Well, I was only a few minutes into the 'race' before I had to deal with issues of letting go. The original bulk of the runners had spread out and already passed me by. Soon I was surrounded again (only temporarily) by a new pack of people AND their dogs. I reminded myself "I let it go" and let go of my ego. I had to allow myself to be ok with being passed by people running with their dogs who started 10 minutes after I did. That was a testament to how slow I am. But I let it go.

I tried to enjoy seeing the dogs all dressed up in hilarious costumes, often matching their owners. I thought that perhaps people who have dogs run more often, or are more used to running and it makes sense that they run faster than me. Either way, I was going to finish the race, at my own pace.

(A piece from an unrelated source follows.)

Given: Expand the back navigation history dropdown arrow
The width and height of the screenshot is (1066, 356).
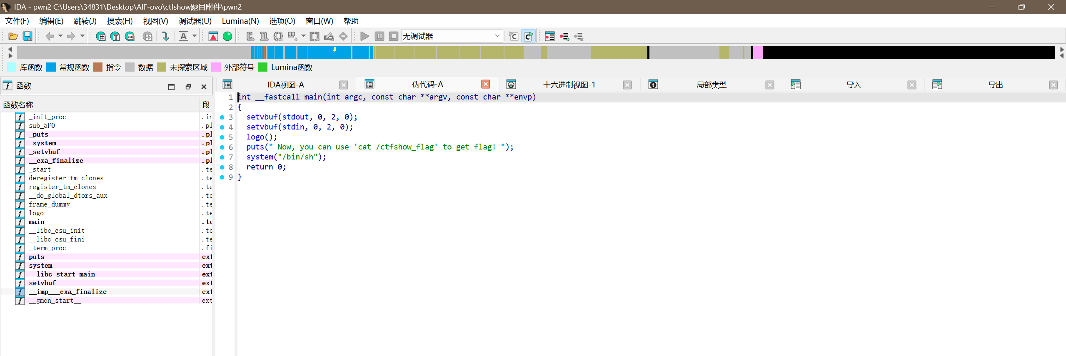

Throughout the entire race I had to keep reminding myself "What matters is that I am DOING it" as I kept getting passed by hundreds and hundreds of people-literally. Maybe even thousands. This can be a serious blow to the ego if you don't let it go. I don't think I passed many people. I kept my mind focused that speed wasn't necessary, the accomplishment came from actually doing it.

When I did finally make it to the finish line--there was no one there cheering for me. Everyone at the finish line seemed to be looking for their particular friend/spouse/whatever. Throughout the race there were people along the sidelines, cheering us runners on. My lesson was to take any cheering and feel as if it were for me. While I knew that none of them were there for me personally, I used the anonymous cheer-us-on'ers and mentally thought of them as cheering for me. I took any form of encouragement and acted as if it were specifically for me. Crossing the finish line was not super climatic, because there was no one searching for me there. But as I crossed it, I felt my accomplishment--I did it! I quickly moved away from the throng still searching for loved ones who would finish behind me (yay! I wasn't last!) and I bumped into my running teacher. She had a sticker for me!

She had little stickers for us each week during our 6 week running class. There were times during the class that the thought of sticker at the end kept me motivated:) and my own personal "I'm DOING it, that's what matters" mentality.

The sticker at the end of my 5K was an awesome little reminder of the BIG accomplishment--that I DID it. And I didn't let the ego get in my way. Yay me!